鈴木直美の「PC Watch先週のキーワード」
第154回:2月13日~2月16日


■■キーワードが含まれる記事名
●キーワード


2月13日

■■ダイジェストニュース
http://pc.watch.impress.co.jp/docs/article/digest/

顔料インク
がんりょういんく

 プリンタ等に使われているインクの種類のひとつで、色素に顔料を使用したタイプ。

 インクに使われている色素には、溶剤に溶けるタイプと溶けないタイプとがあり、前者を染料、後者を顔料と言う(※1)。溶性ということは、分子の結びつきが弱く色素が非常に微細であるということで、一般に染料は発色性に優れている。プリンタの場合にはあまり関係はないが、さまざまな色が作れるというのも染料インクの大きな特徴である。不溶性の顔料の方は、粒子が粗いため発色性にやや劣るものの、分子の結びつきが強いので耐水性や耐光性に優れており、にじみにくく、経年変化が少ないという性質を持つ。
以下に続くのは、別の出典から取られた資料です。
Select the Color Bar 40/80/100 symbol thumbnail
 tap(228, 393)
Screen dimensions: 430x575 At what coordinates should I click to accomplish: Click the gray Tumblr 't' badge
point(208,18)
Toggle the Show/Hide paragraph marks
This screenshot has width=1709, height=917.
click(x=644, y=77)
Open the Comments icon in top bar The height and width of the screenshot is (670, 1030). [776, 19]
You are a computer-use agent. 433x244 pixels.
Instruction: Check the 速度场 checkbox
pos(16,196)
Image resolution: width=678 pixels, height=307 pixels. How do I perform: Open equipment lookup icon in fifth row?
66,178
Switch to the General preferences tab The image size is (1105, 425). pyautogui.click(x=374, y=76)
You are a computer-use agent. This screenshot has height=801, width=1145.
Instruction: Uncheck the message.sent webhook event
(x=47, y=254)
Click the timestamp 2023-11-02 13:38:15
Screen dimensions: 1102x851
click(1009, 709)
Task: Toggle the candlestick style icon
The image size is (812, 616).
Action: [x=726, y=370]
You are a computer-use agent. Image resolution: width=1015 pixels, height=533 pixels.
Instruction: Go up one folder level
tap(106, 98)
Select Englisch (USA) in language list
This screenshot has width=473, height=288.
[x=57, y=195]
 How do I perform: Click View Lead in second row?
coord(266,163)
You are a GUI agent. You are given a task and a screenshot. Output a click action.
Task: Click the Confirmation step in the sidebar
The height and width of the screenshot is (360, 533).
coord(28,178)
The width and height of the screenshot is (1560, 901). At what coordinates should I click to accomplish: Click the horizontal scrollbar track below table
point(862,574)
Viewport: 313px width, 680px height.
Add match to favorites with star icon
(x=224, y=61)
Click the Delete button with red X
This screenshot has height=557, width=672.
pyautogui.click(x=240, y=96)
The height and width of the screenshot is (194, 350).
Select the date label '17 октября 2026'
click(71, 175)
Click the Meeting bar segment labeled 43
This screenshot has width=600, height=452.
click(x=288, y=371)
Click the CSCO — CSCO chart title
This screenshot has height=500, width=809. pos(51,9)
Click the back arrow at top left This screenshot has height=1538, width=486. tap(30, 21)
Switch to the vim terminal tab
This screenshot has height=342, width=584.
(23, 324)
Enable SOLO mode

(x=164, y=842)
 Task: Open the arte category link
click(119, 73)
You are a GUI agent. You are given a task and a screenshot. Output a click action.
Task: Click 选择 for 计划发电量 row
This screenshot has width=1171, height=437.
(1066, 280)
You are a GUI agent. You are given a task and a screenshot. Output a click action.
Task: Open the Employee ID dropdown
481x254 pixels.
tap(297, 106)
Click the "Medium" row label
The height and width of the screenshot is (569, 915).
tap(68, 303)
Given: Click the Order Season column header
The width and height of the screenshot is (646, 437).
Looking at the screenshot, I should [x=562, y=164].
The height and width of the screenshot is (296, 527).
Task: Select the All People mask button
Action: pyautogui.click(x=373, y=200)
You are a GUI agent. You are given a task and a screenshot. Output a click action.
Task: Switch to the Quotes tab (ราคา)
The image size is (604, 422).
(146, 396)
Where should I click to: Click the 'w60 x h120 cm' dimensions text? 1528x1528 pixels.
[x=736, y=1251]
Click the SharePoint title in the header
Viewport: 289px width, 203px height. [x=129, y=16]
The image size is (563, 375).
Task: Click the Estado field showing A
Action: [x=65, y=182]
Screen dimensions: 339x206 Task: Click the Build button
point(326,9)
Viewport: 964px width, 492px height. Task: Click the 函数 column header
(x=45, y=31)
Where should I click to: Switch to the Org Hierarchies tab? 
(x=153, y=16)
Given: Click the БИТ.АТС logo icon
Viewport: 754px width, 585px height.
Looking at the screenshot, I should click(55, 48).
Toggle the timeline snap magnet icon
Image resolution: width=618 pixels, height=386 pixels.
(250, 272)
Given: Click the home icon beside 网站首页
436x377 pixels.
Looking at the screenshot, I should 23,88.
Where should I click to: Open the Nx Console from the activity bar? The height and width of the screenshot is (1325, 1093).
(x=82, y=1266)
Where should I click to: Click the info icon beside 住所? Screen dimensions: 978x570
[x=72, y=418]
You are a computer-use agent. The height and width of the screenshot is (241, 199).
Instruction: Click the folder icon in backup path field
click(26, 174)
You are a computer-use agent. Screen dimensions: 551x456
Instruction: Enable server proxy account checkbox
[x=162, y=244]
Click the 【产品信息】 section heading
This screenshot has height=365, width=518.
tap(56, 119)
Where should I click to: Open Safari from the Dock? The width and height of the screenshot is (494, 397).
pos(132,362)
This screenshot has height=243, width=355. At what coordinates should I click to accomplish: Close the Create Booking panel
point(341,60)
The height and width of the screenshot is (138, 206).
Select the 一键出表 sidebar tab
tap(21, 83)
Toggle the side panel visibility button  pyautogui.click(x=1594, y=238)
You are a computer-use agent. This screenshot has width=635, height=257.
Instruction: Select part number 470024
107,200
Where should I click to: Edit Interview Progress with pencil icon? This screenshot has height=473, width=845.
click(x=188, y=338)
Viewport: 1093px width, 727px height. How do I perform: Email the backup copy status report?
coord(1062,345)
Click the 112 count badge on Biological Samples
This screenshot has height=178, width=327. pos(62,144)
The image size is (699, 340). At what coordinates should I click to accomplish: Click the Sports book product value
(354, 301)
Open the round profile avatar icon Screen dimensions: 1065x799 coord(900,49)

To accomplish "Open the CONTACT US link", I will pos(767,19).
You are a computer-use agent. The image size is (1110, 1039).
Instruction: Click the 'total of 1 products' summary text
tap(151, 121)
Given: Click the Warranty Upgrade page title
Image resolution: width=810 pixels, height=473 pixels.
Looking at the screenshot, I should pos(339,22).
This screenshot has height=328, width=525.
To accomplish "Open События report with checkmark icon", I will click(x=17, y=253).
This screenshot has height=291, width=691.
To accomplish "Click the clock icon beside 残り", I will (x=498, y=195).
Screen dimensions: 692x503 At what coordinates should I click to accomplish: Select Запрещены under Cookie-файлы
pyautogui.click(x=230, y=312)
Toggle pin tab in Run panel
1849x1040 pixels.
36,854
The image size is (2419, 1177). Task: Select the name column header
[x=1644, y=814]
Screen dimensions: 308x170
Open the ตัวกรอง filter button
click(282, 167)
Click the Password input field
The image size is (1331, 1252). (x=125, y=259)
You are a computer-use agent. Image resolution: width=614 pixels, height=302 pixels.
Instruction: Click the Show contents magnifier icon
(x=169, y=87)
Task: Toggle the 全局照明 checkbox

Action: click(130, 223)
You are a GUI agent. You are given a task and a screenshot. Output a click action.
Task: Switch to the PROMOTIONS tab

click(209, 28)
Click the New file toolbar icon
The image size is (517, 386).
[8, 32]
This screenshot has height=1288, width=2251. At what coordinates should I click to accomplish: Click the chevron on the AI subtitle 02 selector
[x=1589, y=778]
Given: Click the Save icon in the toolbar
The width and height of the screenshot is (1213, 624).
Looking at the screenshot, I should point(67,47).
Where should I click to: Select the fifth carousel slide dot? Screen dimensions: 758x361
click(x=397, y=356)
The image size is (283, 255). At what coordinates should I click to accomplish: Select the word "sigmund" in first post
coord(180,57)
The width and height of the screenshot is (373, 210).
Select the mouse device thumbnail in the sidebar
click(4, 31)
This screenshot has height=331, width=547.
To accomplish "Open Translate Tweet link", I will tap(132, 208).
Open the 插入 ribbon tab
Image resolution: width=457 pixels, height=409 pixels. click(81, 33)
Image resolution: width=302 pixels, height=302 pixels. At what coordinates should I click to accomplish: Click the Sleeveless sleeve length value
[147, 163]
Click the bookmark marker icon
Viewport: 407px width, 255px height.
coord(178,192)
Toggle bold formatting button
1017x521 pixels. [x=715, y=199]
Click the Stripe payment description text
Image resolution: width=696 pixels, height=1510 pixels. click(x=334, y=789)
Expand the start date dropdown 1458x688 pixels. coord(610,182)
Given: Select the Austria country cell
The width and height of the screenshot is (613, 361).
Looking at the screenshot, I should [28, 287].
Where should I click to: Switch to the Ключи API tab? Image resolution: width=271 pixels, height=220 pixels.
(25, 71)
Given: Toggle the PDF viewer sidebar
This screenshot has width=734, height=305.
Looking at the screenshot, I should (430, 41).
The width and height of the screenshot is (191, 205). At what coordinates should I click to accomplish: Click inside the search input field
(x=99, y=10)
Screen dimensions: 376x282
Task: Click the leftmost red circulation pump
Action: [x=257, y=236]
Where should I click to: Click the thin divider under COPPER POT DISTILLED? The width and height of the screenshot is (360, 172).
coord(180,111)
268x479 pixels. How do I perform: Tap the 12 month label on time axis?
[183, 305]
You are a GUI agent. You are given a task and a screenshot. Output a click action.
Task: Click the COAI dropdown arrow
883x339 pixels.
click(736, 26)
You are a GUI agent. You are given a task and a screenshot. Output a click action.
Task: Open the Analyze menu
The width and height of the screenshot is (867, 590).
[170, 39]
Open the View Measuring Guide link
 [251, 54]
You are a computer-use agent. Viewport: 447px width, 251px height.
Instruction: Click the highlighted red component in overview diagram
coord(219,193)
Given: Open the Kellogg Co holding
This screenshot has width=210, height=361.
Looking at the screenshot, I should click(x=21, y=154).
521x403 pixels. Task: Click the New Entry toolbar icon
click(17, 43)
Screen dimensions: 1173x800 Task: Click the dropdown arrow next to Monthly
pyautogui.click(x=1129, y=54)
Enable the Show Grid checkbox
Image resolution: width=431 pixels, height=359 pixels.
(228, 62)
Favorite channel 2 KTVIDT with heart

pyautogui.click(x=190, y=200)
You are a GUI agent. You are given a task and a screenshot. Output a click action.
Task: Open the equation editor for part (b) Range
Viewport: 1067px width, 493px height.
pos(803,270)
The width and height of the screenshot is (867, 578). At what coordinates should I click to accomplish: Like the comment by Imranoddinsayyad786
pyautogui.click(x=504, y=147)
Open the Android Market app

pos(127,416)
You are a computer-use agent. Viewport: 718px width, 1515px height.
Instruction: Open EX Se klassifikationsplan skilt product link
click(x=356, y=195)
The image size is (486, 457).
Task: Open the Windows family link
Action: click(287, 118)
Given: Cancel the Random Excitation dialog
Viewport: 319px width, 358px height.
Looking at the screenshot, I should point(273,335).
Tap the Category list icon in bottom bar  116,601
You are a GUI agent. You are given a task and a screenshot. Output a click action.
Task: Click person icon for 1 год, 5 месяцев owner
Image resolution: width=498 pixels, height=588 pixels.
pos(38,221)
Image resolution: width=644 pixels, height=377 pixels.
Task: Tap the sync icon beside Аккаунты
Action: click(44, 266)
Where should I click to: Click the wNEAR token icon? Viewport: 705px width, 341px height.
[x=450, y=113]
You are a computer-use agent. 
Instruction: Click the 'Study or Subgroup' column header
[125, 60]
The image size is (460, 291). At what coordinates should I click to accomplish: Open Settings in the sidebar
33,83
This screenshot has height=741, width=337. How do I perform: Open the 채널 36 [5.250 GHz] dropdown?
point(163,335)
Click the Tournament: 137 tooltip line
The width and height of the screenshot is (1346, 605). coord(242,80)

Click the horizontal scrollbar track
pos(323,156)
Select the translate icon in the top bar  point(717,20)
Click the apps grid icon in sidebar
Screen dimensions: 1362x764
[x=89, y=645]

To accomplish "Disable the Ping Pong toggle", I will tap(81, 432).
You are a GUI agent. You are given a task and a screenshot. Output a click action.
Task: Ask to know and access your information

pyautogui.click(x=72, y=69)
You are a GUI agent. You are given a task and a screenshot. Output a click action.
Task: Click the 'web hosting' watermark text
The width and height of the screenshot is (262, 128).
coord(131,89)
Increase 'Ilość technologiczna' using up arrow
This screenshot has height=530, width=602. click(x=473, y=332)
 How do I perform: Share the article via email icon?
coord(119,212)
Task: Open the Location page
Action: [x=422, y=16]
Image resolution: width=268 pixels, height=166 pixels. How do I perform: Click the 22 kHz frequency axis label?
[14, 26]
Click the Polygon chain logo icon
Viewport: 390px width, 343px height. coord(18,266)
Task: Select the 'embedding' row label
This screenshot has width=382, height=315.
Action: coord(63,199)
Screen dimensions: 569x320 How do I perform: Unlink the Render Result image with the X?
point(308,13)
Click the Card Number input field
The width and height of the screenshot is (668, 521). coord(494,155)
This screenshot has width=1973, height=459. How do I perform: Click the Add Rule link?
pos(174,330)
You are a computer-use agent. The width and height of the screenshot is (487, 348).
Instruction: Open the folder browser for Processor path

(※1) 染料という名は、繊維を染めるための染織材から来ており、顔料の方は、紅や白粉(おしろい)などの今で言う化粧品に由来する。

【参考】
□インクジェット方式
http://pc.watch.impress.co.jp/docs/article/971216/key11.htm#ink


■■ 後藤弘茂のWeekly海外ニュース
   Pentium III Dステップの正体は「Coppermine-T」

http://pc.watch.impress.co.jp/docs/article/20010213/kaigai01.htm

シングルエッジクロッキング(single edge clocking)

 デジタルインターフェイスは、信号線にかける電圧の高低を使ってデータを伝送する。一般的なパラレルインターフェイス(PCのパラレルポートやATA、チップのインターフェイス等)やIEEE 1394では、この高低をいつ検出すれば良いのかを知らせるために、クロック信号あるいはストローブ信号と呼ばれる信号も同時に伝送している(※1)。 クロックの伝送もまた電圧の高低であり、たとえば、ノーマル状態でハイレベルを保っている回路なら、送信側はデータ線をセットしてクロック線をローレベルに下げる。受信側は、クロック線が下がったタイミングをトリガーにデータ線を検出すれば、データ線の状態が的確に読み出せるというわけだ(※2)。  トリガーとなる電圧の変化は、「高→低」、「低→高」の両方が検出でき、一方だけを使用するタイプをシングルエッジクロッキング、両方を使用するタイプをダブルエッジクロッキング(double edge clocking)あるいは、デュアルエッジクロッキング(dual edge clocking)という。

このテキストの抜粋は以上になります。